▶ _Dataset excerpts_
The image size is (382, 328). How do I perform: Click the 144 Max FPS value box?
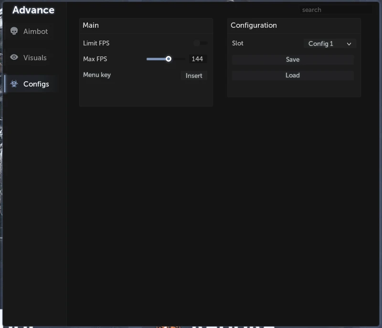198,59
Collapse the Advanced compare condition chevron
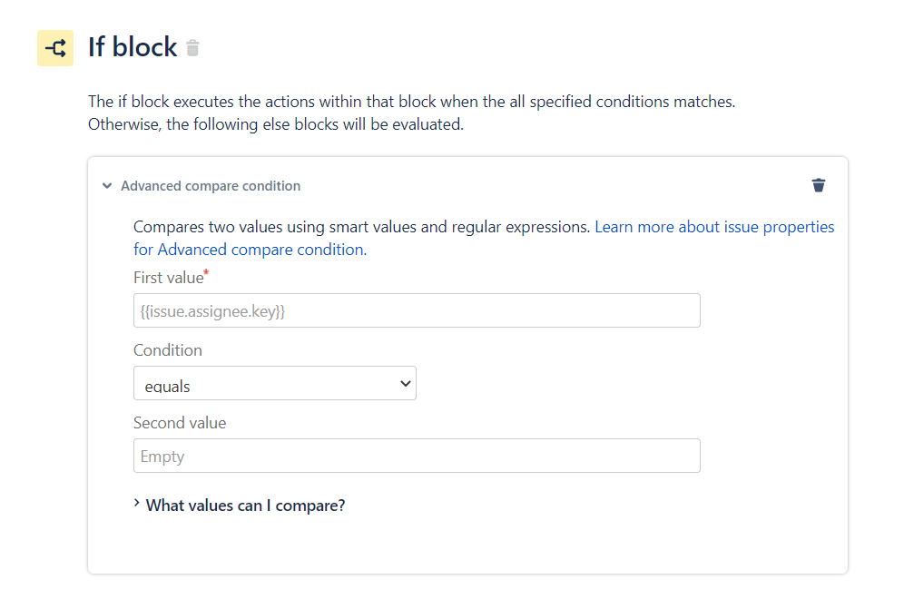The height and width of the screenshot is (599, 904). [107, 186]
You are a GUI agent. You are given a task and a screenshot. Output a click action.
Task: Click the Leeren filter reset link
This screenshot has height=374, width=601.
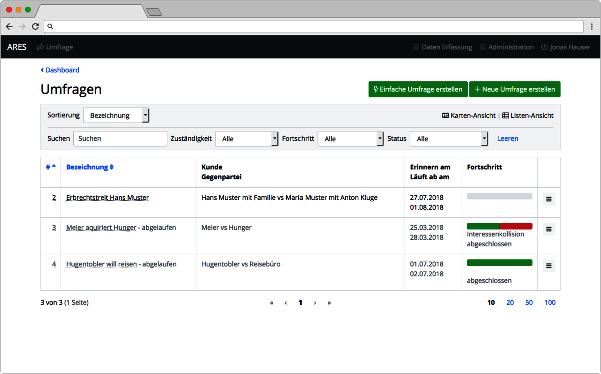[508, 138]
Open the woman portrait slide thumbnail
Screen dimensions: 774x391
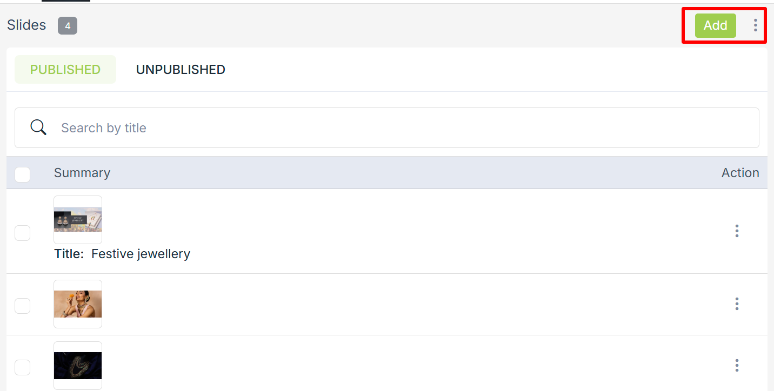click(x=78, y=304)
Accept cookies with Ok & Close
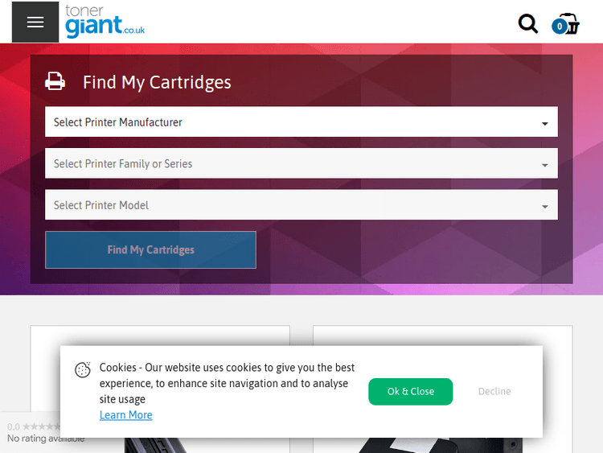Screen dimensions: 603x453 click(x=410, y=392)
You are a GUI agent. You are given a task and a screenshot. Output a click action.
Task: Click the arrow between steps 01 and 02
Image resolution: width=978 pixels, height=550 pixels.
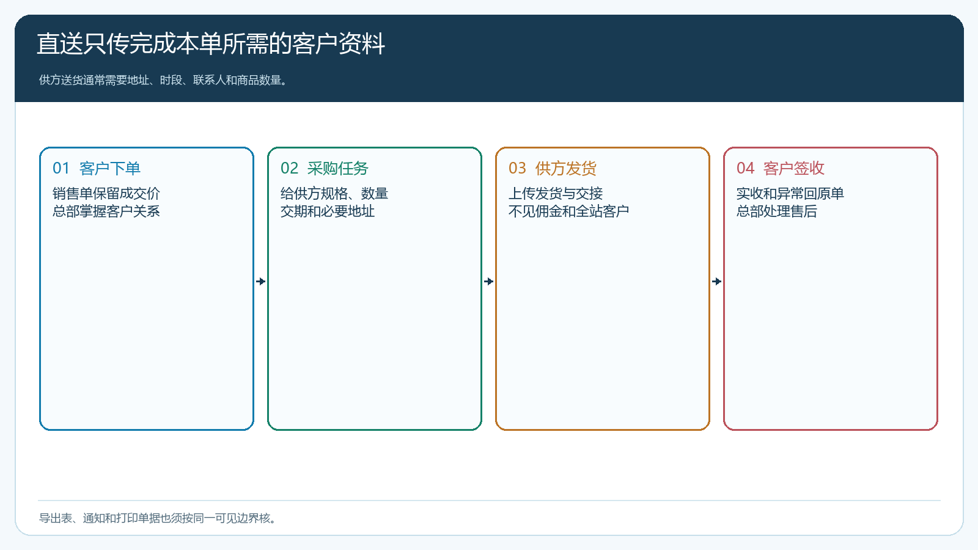click(x=261, y=281)
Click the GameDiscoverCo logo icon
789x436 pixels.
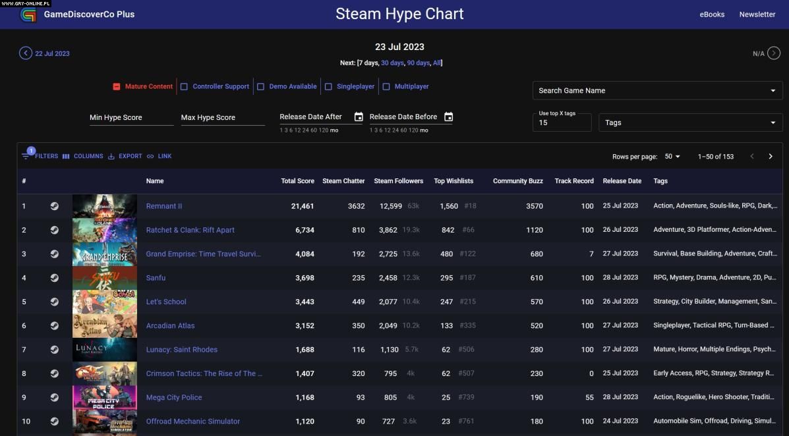pyautogui.click(x=28, y=14)
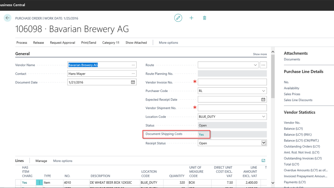Click the Release action
The image size is (334, 188).
39,42
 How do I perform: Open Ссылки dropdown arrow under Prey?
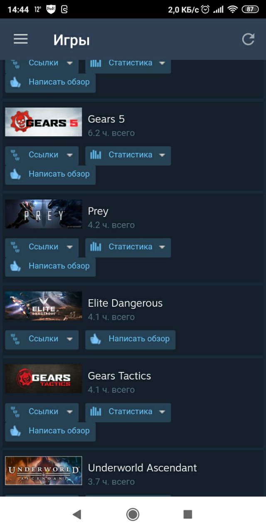tap(69, 247)
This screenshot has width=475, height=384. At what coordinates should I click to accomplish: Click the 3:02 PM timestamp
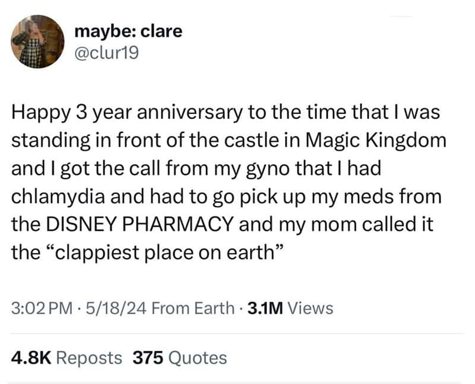point(42,308)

▶ _Task to carry out_
Transcribe the complete set of entries verbatim. No pictures belong in the copy.

▶ _Output for this exercise_
The image size is (382, 328). How do I perform: Click the 144 Max FPS value box?
198,59
Collapse the Advanced compare condition chevron
The height and width of the screenshot is (599, 904). [107, 186]
You are a GUI agent. You are given a task and a screenshot. Output a click action.
Task: Click the Leeren filter reset link
This screenshot has height=374, width=601.
[508, 138]
Open the woman portrait slide thumbnail
Screen dimensions: 774x391
click(x=78, y=304)
Accept cookies with Ok & Close
Screen dimensions: 603x453 click(x=410, y=392)
You are a GUI agent. You are given a task and a screenshot. Output a click action.
Task: Click the arrow between steps 01 and 02
Image resolution: width=978 pixels, height=550 pixels.
click(x=261, y=281)
Click the GameDiscoverCo logo icon
789x436 pixels.
pyautogui.click(x=28, y=14)
Click the Release action
The image size is (334, 188).
39,42
 How do I perform: Open Ссылки dropdown arrow under Prey?
tap(69, 247)
This screenshot has width=475, height=384. At what coordinates should I click to accomplish: Click the 3:02 PM timestamp
point(42,308)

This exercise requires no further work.